Installation (http://software.intel.com/en-us/vcsource/tools/intel-gpa

Download the Android version of the tools, unzip, and run the System Analyzer.dmg installer.

Running Intel GPA System Analyzer

When you first run the app, you’ll be presented with a screen offering you the option of typing in an IP address or connecting to any auto-detected Android devices (note the Intel GPA System Analyzer can only analyze Android devices with Intel based architectures, for this walkthrough I’m using a Samsung Galaxy Tab3).

Once connected you’ll be offered a list of installed apps on the device which can be run in analysis mode.

Now simply select the app you’d like to analyze, and your app will be auto-launch and the analysis will begin.

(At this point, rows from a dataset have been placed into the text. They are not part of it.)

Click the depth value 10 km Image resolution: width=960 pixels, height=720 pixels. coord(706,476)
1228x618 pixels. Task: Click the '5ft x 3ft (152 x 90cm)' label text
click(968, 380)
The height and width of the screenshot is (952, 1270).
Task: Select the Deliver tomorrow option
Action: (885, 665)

Once you have the Intel GPA tool running, your immediatley greeted with a list of performance metrics and overrides you can experiment with.

Metrics

CPU

In the CPU sub-group you can view the performance load of each individual CPU, but more useful is the Aggregate and Target App CPU Load. By dragging these two metrics on to the right panel, you can view just how much your app is using the CPU vs the overall system usage to enable you to detect if any performance issues are being caused by background operations.

Device IO

In the Device IO sub-group you can view disk and network activity, which can give you a quick indication if your app’s performance is being affected by IO operations.

GPU

The GPU sub-section gives you direct metrics on the actual load on the GPU, with metrics on tiling operations, to verticies per second, to texture and shader processing loads.

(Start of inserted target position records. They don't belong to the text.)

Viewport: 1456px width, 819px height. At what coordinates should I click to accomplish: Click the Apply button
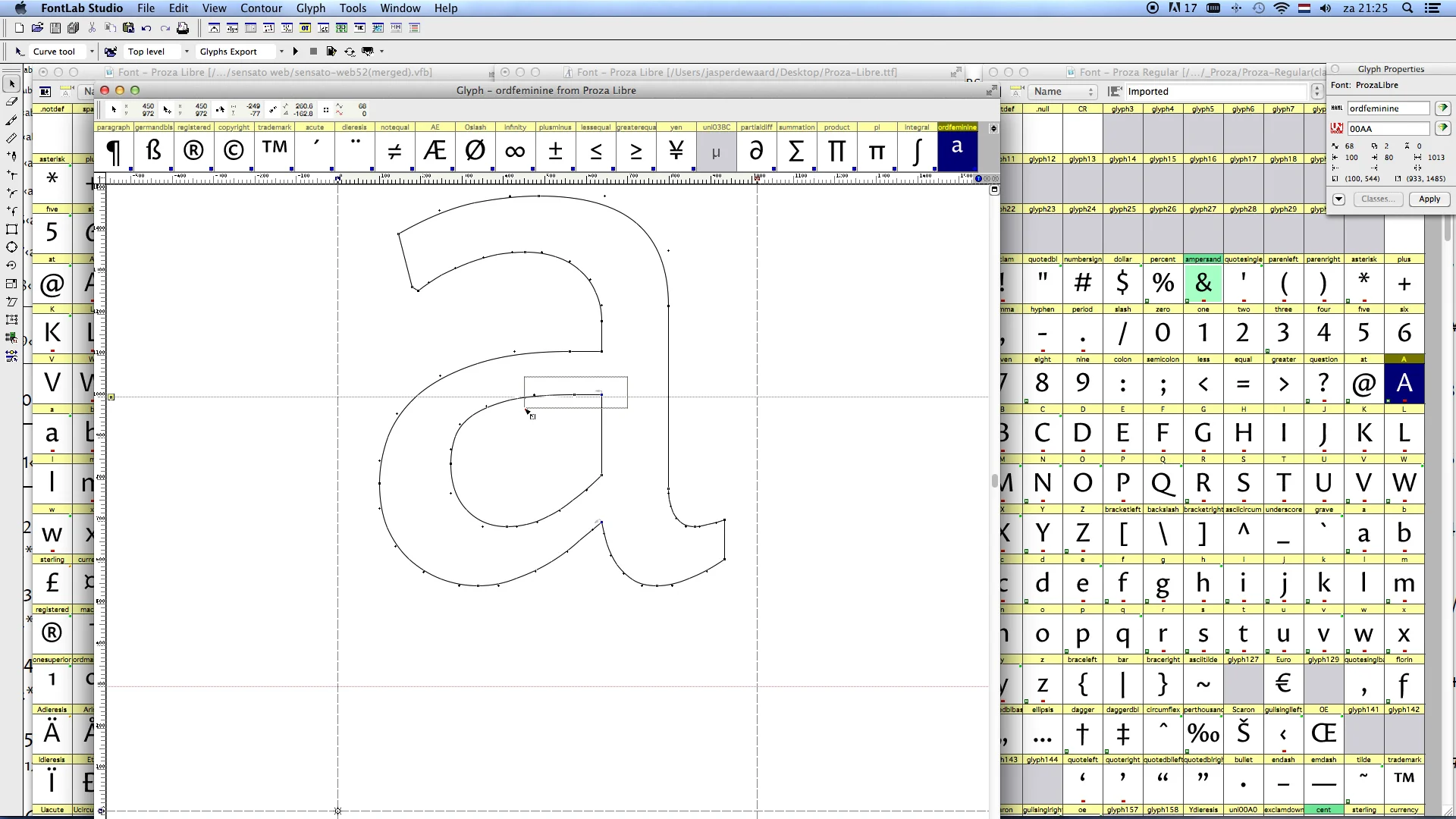point(1429,199)
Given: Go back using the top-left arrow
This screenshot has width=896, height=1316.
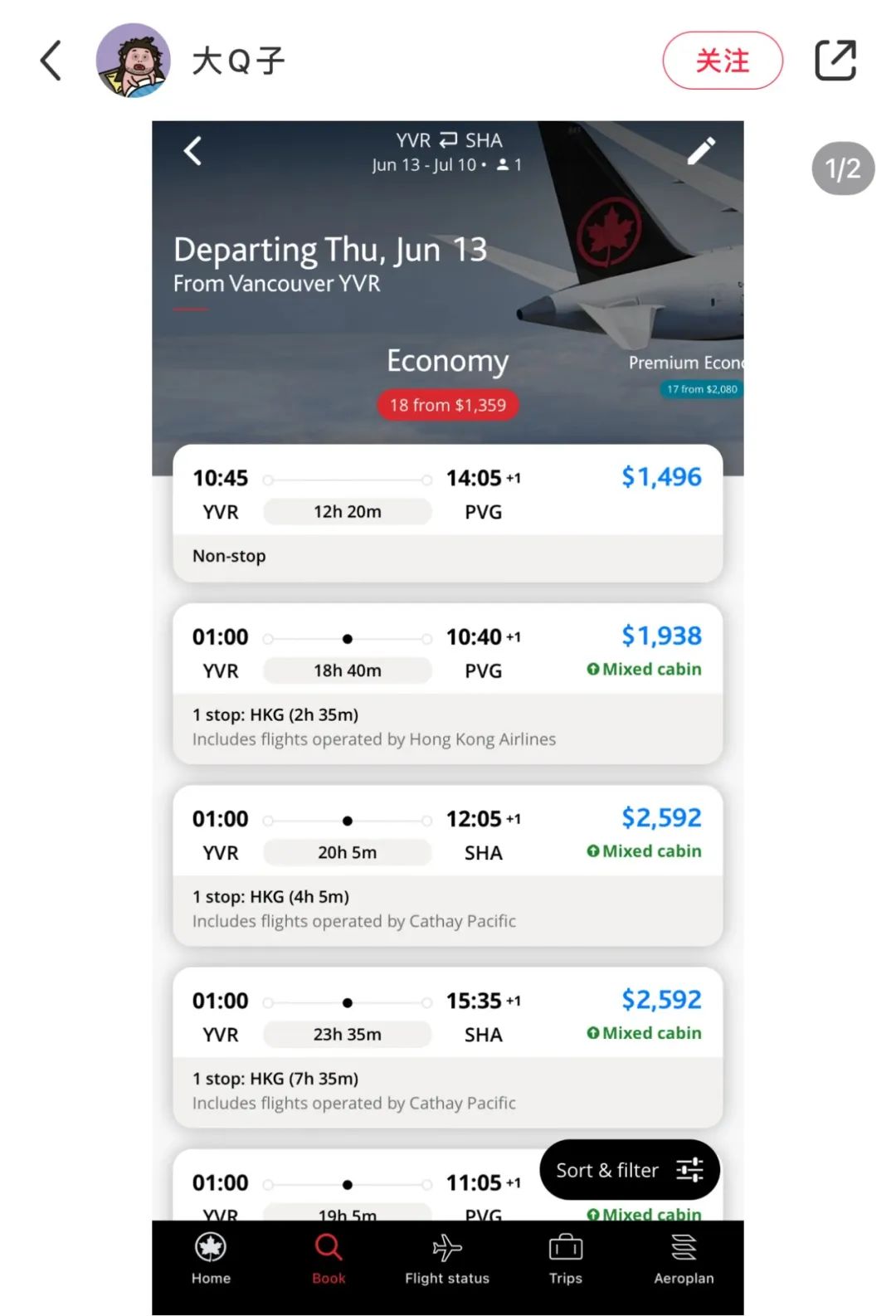Looking at the screenshot, I should 51,61.
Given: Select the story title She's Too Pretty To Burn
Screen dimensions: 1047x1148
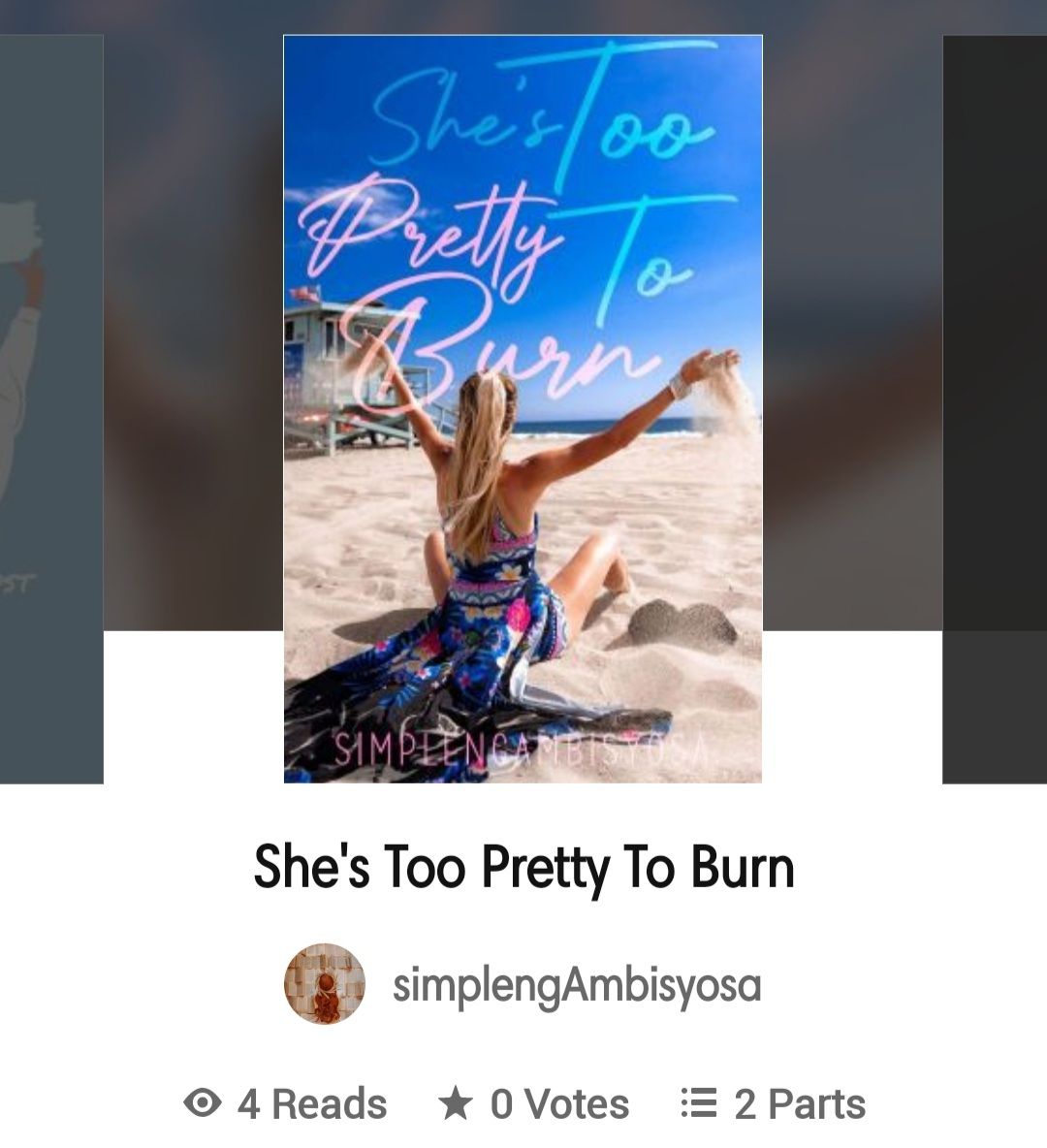Looking at the screenshot, I should 524,866.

  • TA Load and USSE Vertex Load: TA Load tels you the time that the Tile Accelerator is being used. USSE Vertex Load tells you the percentage of time the shader engine is processing vertex instructions. Ideally these loads should be balanced for best performance. However, if the vertex load is low and the TA load is high, it means the scene is too complex. On the other hand, if the vertex load is high and the TA load is low, then it means that the vertex shader should targeted for optimization.
  • PB Primitives/Second: If this value is high, it indicates that your bottleneck is your vertex format size.
  • PB Vertices/Second: If this value is high, it’s worth inspecting the amount of vertex data you’re passing between the vertex and fragment shader.
  • PB Vertices/Primitive: If this value is high, it’s worth looking into reducing the LOD of your models or sharing vertices with index buffers.
  • ISP Load: The Image Synthesis Processor is responsible for hidden surface removal, if this metric is high it’s worth looking into implementing a software culling technique or order your draw calls. It’s also worth looking into if your Z-buffer is being used to manage several render targets, and if so, create a Z-buffer per render target.
  • TSP Load, Texture Unit Load and USSE Pixel Load: The TSP metric gives you a percentage time that the Texture and Shading processor is busy. The Texture Unit Load tells you how busy the texture units are, and the USSE Pixel Load tells you how much time the shader units are processing pixel instructions. Using these metrics in combination will help you gauge which area to optimize. If your TSP Load is high, by looking at the Texture Unit Load and USSE Pixel Load you can deduce if the load is occurring because of texturing or shader complexity. If the Texture Unit load is high, then it’s worth optimizing your texture types by either using compression or reducing the resolution. However if the USSE Pixel Load is high, then it’s worth investigating the complexity of your fragment shaders.
  • USSE Total Load: Tells you the percentage time that the shader units are being used. Worth using along side the Pixel and Vertex Loads to deduce which area is the bottleneck.
  • USSE Cycles/Vertex, Cycles/Pixel and Stall Load: Gives you immediate stats on the processing efficiency of your frament and vertex shaders.

Memory

The Memory sub-section gives you an instant overview of your app’s memory usage and the available system memory. This can be a very quick and useful check for your app leaking memory, or if your performance issues are related to lack of available system memory.

OpenGL

This sub-section gives you really useful metrics for 3D apps and games, with instant access to the FPS count, frame times, number of buffer creations, draw calls and state changes.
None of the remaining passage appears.